(Goal):
Copy the lines below, putting "px" wherever "pixels" appears and leaving everything else as it is.

(Some records)
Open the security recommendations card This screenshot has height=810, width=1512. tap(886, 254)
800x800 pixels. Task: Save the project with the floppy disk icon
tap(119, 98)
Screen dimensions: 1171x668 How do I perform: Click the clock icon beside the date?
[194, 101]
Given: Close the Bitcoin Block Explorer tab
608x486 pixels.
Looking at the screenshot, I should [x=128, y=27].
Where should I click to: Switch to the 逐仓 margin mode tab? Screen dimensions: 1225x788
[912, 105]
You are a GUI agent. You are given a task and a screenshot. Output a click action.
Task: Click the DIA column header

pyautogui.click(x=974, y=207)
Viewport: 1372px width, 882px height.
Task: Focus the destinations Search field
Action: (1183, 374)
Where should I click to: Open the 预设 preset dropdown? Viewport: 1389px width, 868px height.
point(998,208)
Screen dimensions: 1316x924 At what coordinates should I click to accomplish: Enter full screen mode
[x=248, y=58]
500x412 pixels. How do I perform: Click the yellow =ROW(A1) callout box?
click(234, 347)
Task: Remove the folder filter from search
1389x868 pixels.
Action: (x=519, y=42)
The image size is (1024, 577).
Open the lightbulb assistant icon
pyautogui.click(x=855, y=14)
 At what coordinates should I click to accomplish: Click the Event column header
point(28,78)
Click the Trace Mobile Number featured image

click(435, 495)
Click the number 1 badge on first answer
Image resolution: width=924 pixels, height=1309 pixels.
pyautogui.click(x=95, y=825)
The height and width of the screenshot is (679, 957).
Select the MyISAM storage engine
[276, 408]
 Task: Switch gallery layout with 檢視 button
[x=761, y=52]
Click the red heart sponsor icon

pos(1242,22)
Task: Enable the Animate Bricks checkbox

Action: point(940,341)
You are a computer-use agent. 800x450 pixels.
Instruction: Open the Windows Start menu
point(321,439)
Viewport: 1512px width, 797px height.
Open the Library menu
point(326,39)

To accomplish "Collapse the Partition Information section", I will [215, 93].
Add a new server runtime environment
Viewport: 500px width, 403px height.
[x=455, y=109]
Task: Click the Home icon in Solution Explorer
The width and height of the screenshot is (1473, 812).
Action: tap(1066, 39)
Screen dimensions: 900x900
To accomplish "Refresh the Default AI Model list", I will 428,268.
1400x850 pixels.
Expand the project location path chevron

(Response for this exercise):
Open the security recommendations card This screenshot has height=810, width=1512. tap(886, 254)
800x800 px. Task: Save the project with the floppy disk icon
tap(119, 98)
Screen dimensions: 1171x668 How do I perform: Click the clock icon beside the date?
[194, 101]
Given: Close the Bitcoin Block Explorer tab
608x486 px.
Looking at the screenshot, I should [x=128, y=27].
Where should I click to: Switch to the 逐仓 margin mode tab? Screen dimensions: 1225x788
[912, 105]
You are a GUI agent. You are given a task and a screenshot. Output a click action.
Task: Click the DIA column header

pyautogui.click(x=974, y=207)
Viewport: 1372px width, 882px height.
Task: Focus the destinations Search field
Action: (1183, 374)
Where should I click to: Open the 预设 preset dropdown? Viewport: 1389px width, 868px height.
point(998,208)
Screen dimensions: 1316x924 At what coordinates should I click to accomplish: Enter full screen mode
[x=248, y=58]
500x412 px. How do I perform: Click the yellow =ROW(A1) callout box?
click(234, 347)
Task: Remove the folder filter from search
1389x868 px.
Action: (x=519, y=42)
The image size is (1024, 577).
Open the lightbulb assistant icon
pyautogui.click(x=855, y=14)
 At what coordinates should I click to accomplish: Click the Event column header
point(28,78)
Click the Trace Mobile Number featured image

click(435, 495)
Click the number 1 badge on first answer
Image resolution: width=924 px, height=1309 px.
pyautogui.click(x=95, y=825)
The height and width of the screenshot is (679, 957).
Select the MyISAM storage engine
[276, 408]
 Task: Switch gallery layout with 檢視 button
[x=761, y=52]
Click the red heart sponsor icon

pos(1242,22)
Task: Enable the Animate Bricks checkbox

Action: point(940,341)
You are a computer-use agent. 800x450 px.
Instruction: Open the Windows Start menu
point(321,439)
Viewport: 1512px width, 797px height.
Open the Library menu
point(326,39)

To accomplish "Collapse the Partition Information section", I will [215, 93].
Add a new server runtime environment
Viewport: 500px width, 403px height.
[x=455, y=109]
Task: Click the Home icon in Solution Explorer
The width and height of the screenshot is (1473, 812).
Action: tap(1066, 39)
Screen dimensions: 900x900
To accomplish "Refresh the Default AI Model list", I will 428,268.
1400x850 px.
Expand the project location path chevron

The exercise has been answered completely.